【hpss】觊觎

养父pa。非典型父子情,双向变质的窥伺。

避雷预警:纯纯为了满足醒脾的乱写,会有ooc,情节经不起推敲。

❌之后的部分在评论。


【1】

西弗勒斯·斯内普第一次出现在哈利面前,是在他八岁的夏天。


他躺在庭院里巨树粗壮的枝杈上,翘起脚有一下没一下地点着空气。满树浓密的叶片中,偶尔有两缕日光从缝隙漏下。他像只百无聊赖的猫,伸手去捉那串光影。


自然是抓不住的,光束从他掌心钻到握成拳的手指上,照出一阵灼热。


“……Potter。”


喧闹的蝉鸣里,好像有人叫他的名字。


他侧过身,枕着胳膊向树下望去。


一个面色苍白的高瘦男人正眯起眼看过来。黑色的长发束起,显眼的鹰钩鼻和紧抿着的嘴唇让他看起来十分阴郁。
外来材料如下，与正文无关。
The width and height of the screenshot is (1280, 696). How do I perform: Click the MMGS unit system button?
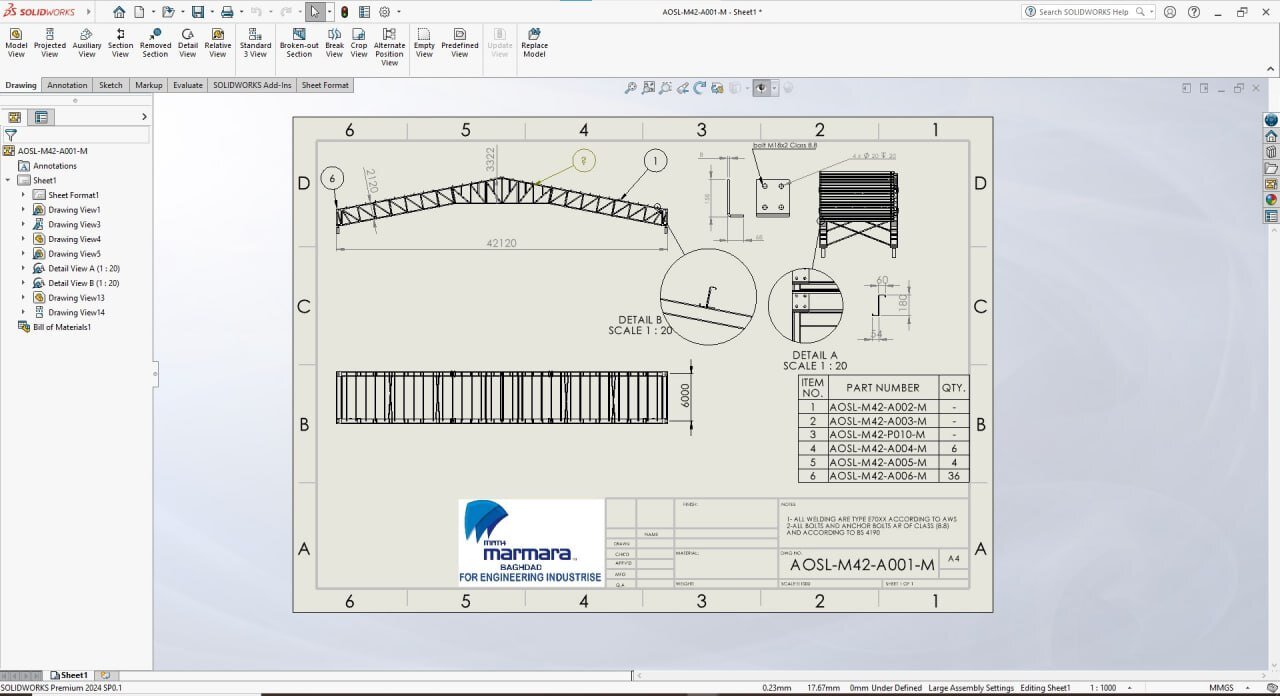(x=1221, y=688)
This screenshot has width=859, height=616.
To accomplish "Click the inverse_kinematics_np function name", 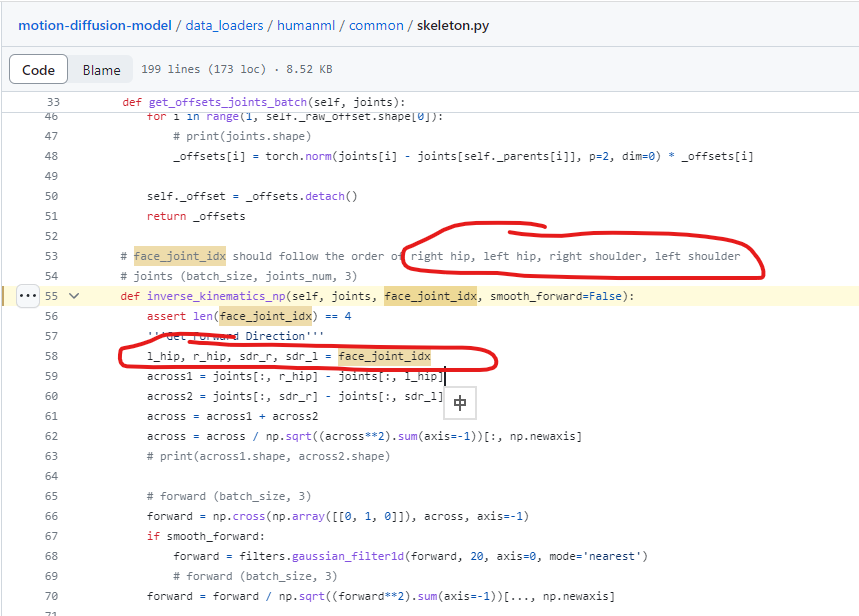I will 215,295.
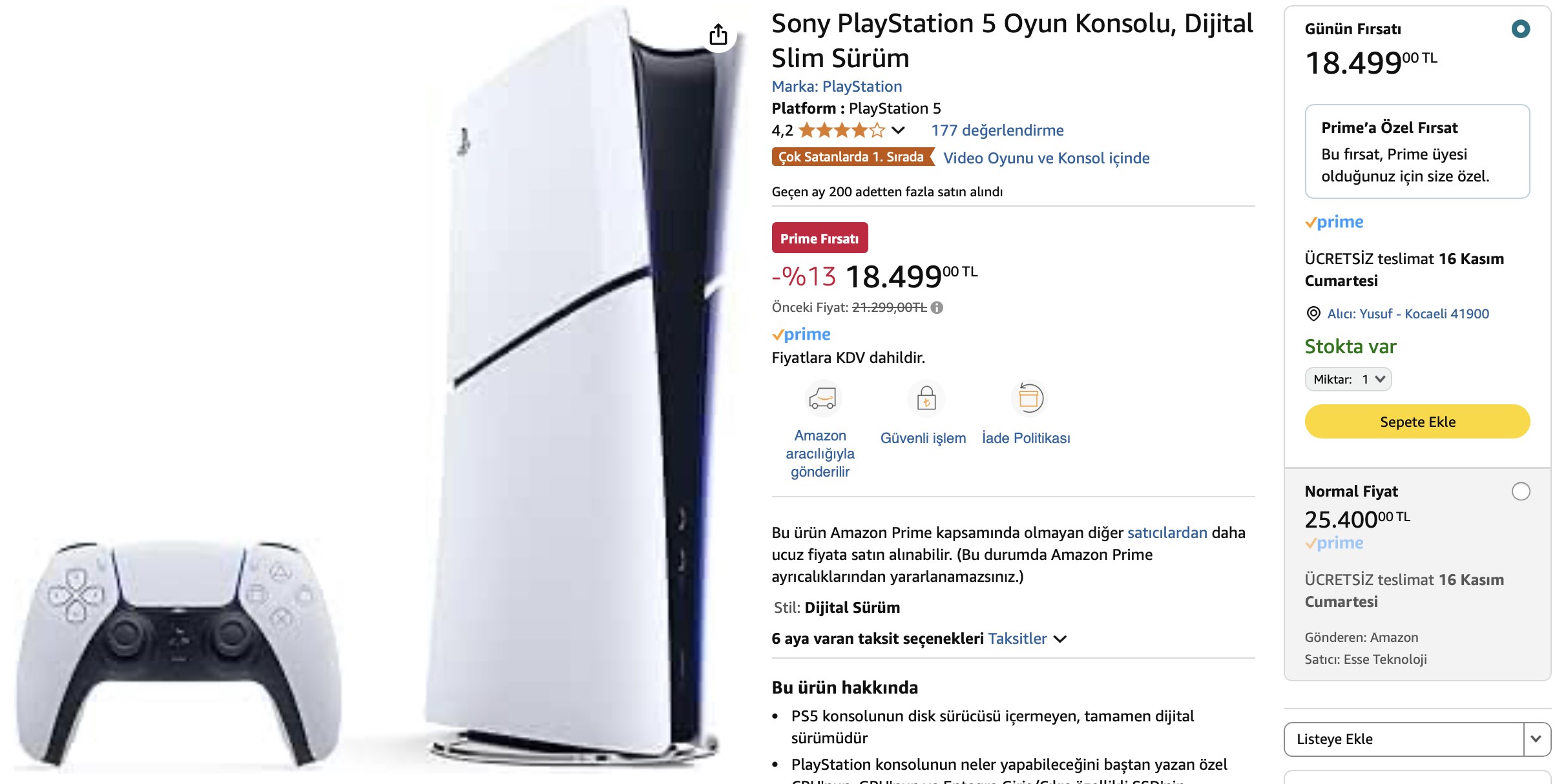The height and width of the screenshot is (784, 1566).
Task: Click the share icon on product image
Action: click(x=718, y=35)
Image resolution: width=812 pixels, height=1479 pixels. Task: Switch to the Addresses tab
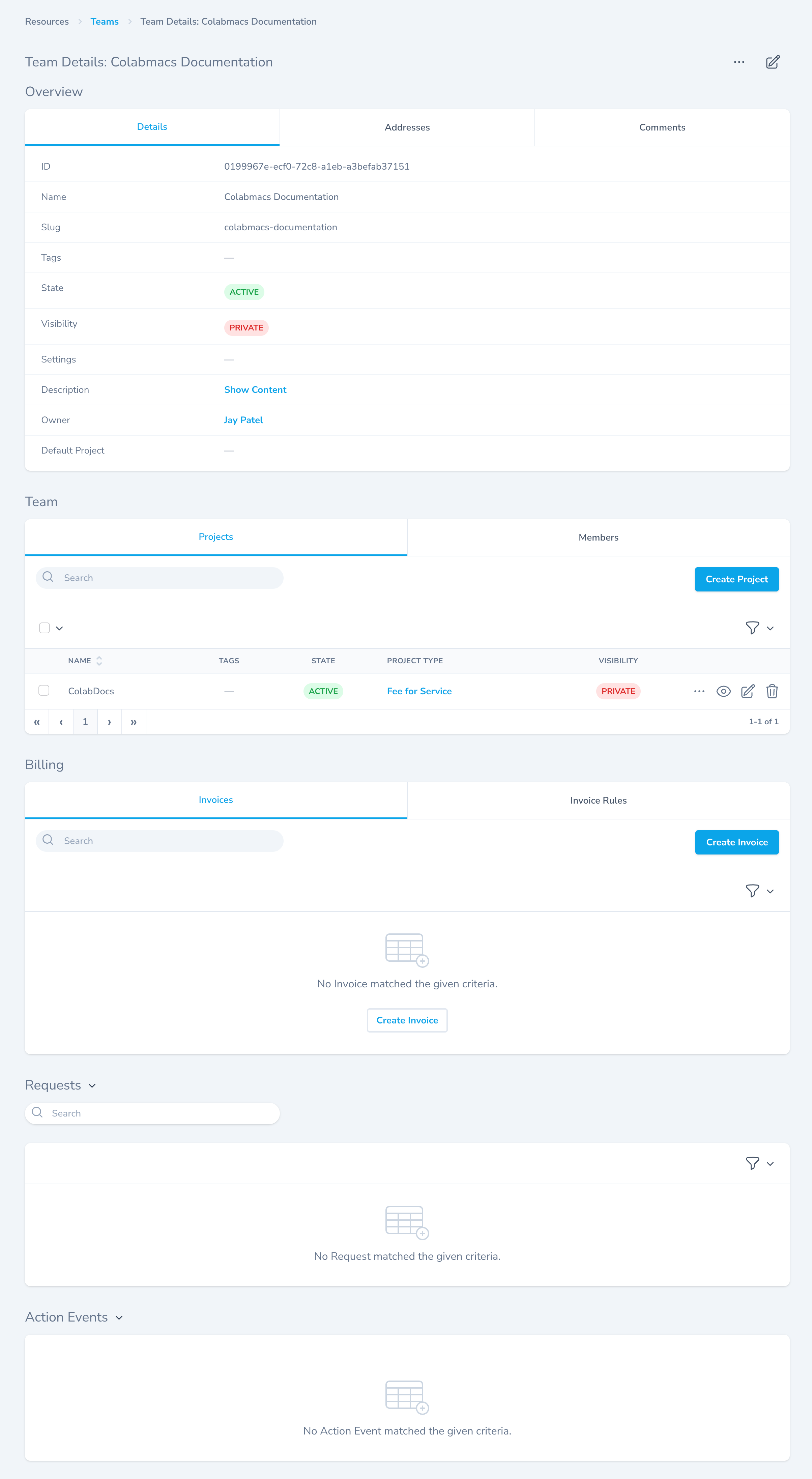[x=407, y=127]
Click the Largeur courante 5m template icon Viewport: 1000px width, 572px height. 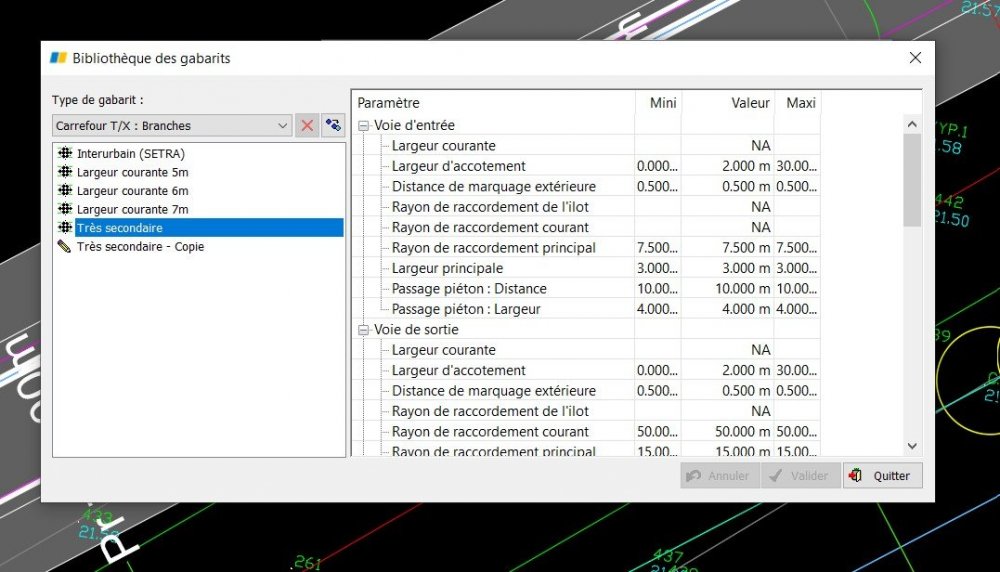click(65, 172)
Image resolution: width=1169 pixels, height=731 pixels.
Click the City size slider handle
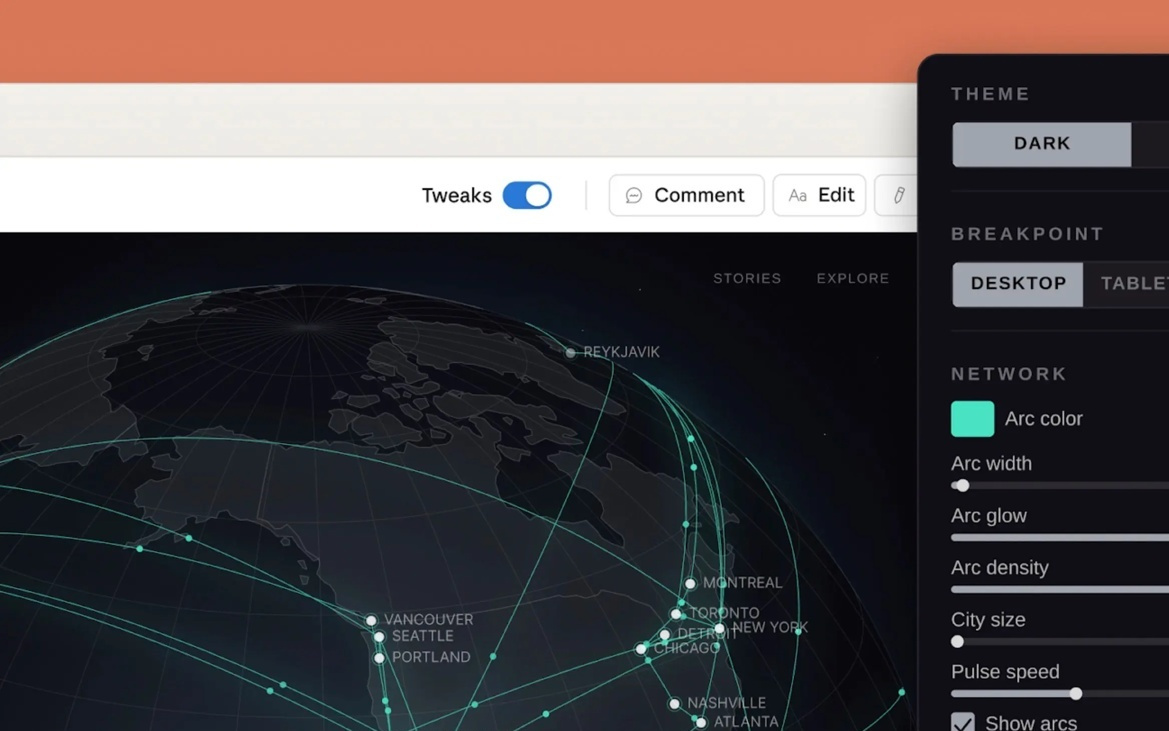click(957, 642)
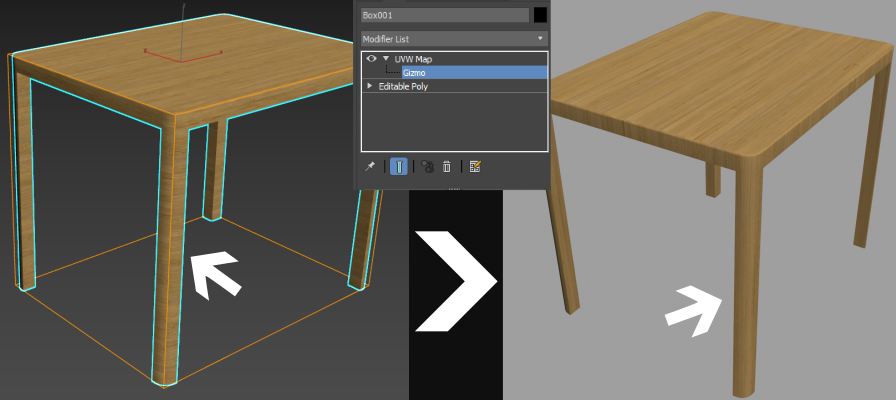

他穿着一套严谨的西装,从头到脚包裹在黑色里,与这炎炎夏日公然作对。


“Harry Potter.”男人又开口叫他,嗓音低沉,带着一种威严。


“什么事?”他不为所动,懒懒作答。


“下来。”


“我为什么要听你的?”他讨厌那种高高在上的语气,“你是谁?”


“Severus Snape,”男人走近了两步,“从今天起,是你的养父。”


他看清了那双眼睛。


黑色的,没有波澜,像后院废弃水井里那潭看不清的死水。


他咬唇,慢吞吞地坐起身来。“为什么是我?Grote女士没有跟你说过,我孤僻不合群,是个不知感恩的,讨人厌的小怪物?”


“说过了。”斯内普皱起眉毛,“所以你能下来了吗?”


哈利惊讶地用双臂撑直了身体,“那为什么还选我?她那么说之后,人们都会选择其他的孩子……”他停顿了下来,“你看上去也不像是穷到要卖小孩的地步。”


“礼貌,Potter。”男人的语气听上去没有任何变化,“我已经回答了你三个问题,而你依然没有按我的要求去做。我说,”他一字一顿地发号施令,“从那棵树下来,现在。”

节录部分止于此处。